Vaya lección la que Chivas le ha dado a los directivos del futbol mexicano. En una Liga MX plagada de jugadores no nacidos en nuestro país, un equipo de puros mexicanos consiguió un doblete histórico.

Hacía tiempo que el Guadalajara no se coronaba en el balompié nacional y cuando esto sucede, todo se mueve, por lo que significa el Rebaño Sagrado. El mensaje de confiar en el jugador mexicano está claro, el asunto aquí es que no era necesario tener la presión de la regla 10/8 para pelearle a equipos como Tigres, poderosos en todo aspecto. Ojalá que a partir de ahora, el futbolista mexicano tenga más oportunidades, pero que al mismo tiempo también exista más conciencia de la responsabilidad que tienen de hacer trascender al balompié mexicano.

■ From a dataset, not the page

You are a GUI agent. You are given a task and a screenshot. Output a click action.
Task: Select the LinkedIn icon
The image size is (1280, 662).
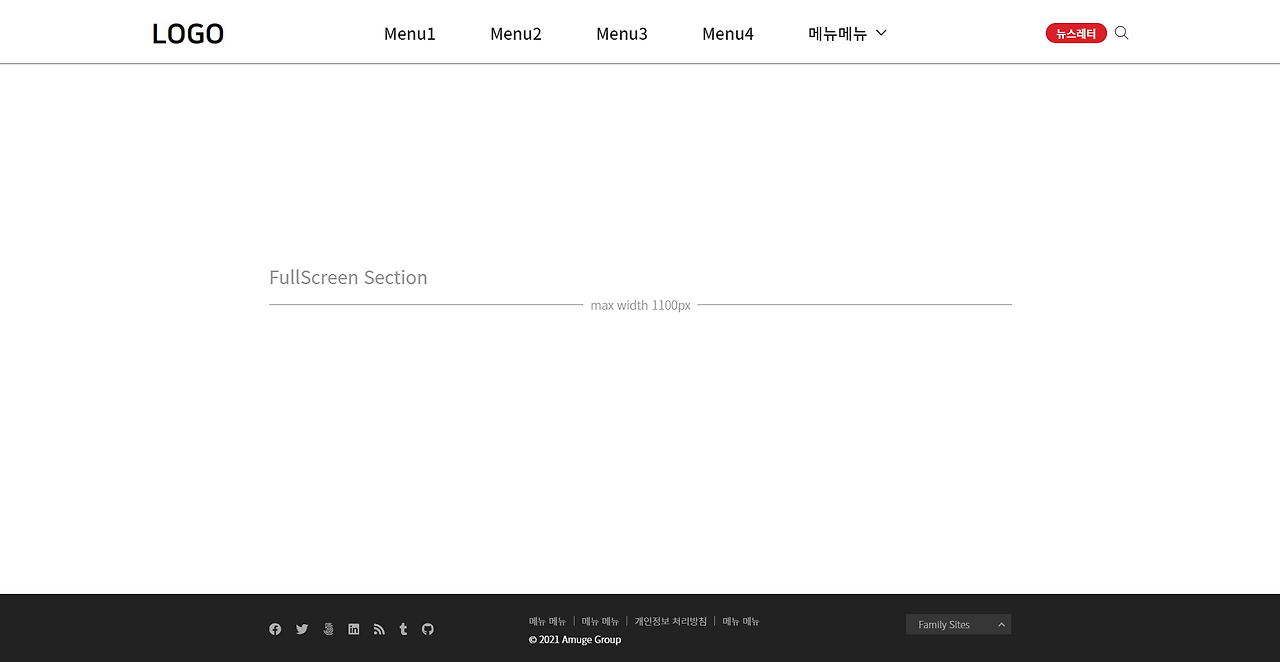pyautogui.click(x=353, y=628)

Lo habíamos comentado, Chivas no podía ser visto como víctima por la entrega y el orgullo que había mostrado; además de la responsabilidad y exigencia que tiene como equipo grande del futbol mexicano.

Dicen que 40 millones de mexicanos están contentos hoy. No sé si sean más o menos, pero un grande volvió a presumir su grandeza con un doblete increíble, de la mano de un técnico argentino que antes de ser campeón logró algo más difícil: llevar una buena relación con Jorge Vergara, directivo polémico y acostumbrado a cambiar directores técnicos.

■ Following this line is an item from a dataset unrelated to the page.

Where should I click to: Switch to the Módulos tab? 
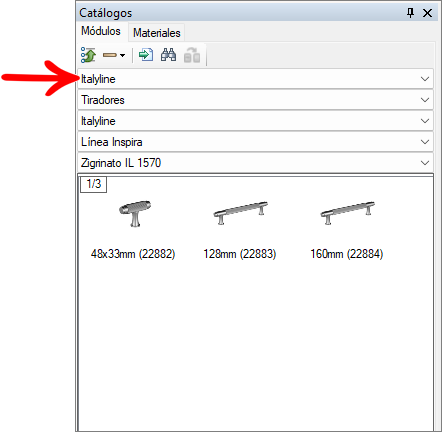(101, 31)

Bien lo dijo el dueño del Rebaño Sagrado, quedaron atrás muchos años difíciles y se abre una nueva época para los rojiblancos.

Del otro lado, no hubo bicampeonato para Tigres y sí otra final para el equipo del “Tuca” Ferretti, para quien sin duda es un fracaso lo ocurrido, a pesar de que en diciembre pasado celebraba un campeonato frente al América.

Fue una gran final, digna, emocionante y con su dosis de polémica. El arbitraje de Luis Enrique Santander no fue el mejor. Quedó duda en esa agónica jugada en la que parece que hay un penalti contra Chivas. Para mi gusto sí lo fue, pero con todo y eso, Chivas es un gran campeón del futbol mexicano.